The next step, once we have some kind of shape histogram, is to figure out distances between them. The hip, up-to-date way of doing this is to use earth mover's distance, the canonical paper for which is, The Earth Mover's Distance as a Metric for Image Retrieval. According to the paper, the algorithm degenerates to a transportation problem. One histogram servers as the source/supply side, with the other being the destination/demand. The bucket values are the supply and demand values, while the absolute difference in bucket indices is the distance. The paper suggests to solve this using the transportation-simplex method, gives a couple of reference, and then moves on to more interesting things. Those us who actually have to implement things are then left grasping at straws.
After briefly trying to find descriptions of the transportation-simplex method so that I could implement it myself, I decided that there must be an easier way. A quick Google search turned up FLOPC++ which seemed to do what I want, and featured a very nice syntax (and even presented a code snippet for doing a transportation problem). However, it depended upon COIN, an IBM-provided open source OR library. As usual, I feared an interminable chain of dependencies, and/or broken Makefiles, but things were surprisingly easy. COIN actually had a Darwin target, and built out of the box. FLOPC++ took some coaxing, since it was trying to build a shared library, something that the OS X build of
gcc doesn't support per se. Changing the linker from
libtool with a
-static argument seemed to do the trick (I can't take much credit for figuring this out, the COIN Darwin makefile described all this, and it was very easy to lift their config code).
Once all the libraries were built, it was time to try out some simple test code.
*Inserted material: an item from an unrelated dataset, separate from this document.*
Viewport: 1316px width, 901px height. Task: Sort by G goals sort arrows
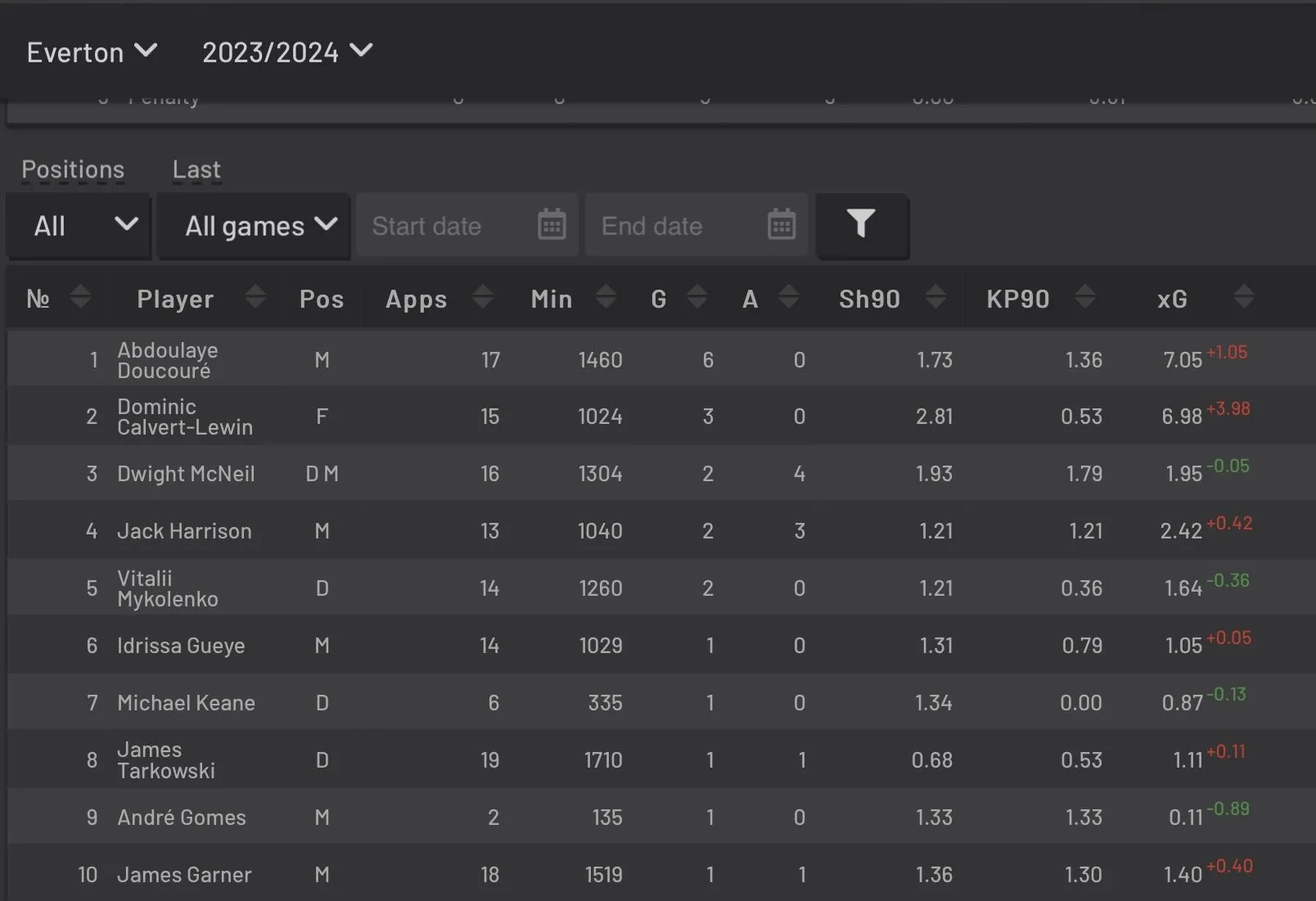(697, 297)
After some configuration confusion (why does Xcode have a header include path option in both the project and in the specific target, both requiring to be set?), the code seemed to build, and I was all set to integrate COIN/FLOPC++ with the main codebase. All went well, until I tried to compile, and then all hell broke loose. The 150+ compiler errors that I got were very mystifying, especially considering that the code had built just fine in the test project. After painstakingly checking all compiler options (the main Thor project uses the "Carbon Application" template, while the test one used the "C++ Tool" one, which could account for some differences) to no avail, I finally tracked it down to the precompiled header that was being prepended to all source files. Unfortunately, seeing which of the
#include's in the .pch file was to blame was a very tedious task, since the entire project had to be rebuilt after each trial (the fact that ZeroLinking seems to make Xcode somewhat more reticent than it should in terms of recompiling files didn't help either). In the end, it turned out that any header that (even indirectly) included <Carbon/Carbon.h> caused things to go haywire. Spinning those off to a separate include (unfortunately I couldn't figure out how to make it precompiled as well, thus increasing compile times for now) seemed to fix the problem.
Once this was all done, and I got to actually run the code I had written, results were inconclusive. When using hand-drawn circles and squares, the distances seemed to be indicative of something, but how accurate it is remains to be seen.
P.S. It appears that the Princeton network has been having difficulties with traffic directed towards mscape.com this afternoon (i.e. nothing gets through). This entry is brought to you courtesy of CoDeeN/PlanetLab and the MIT CoDeen proxy.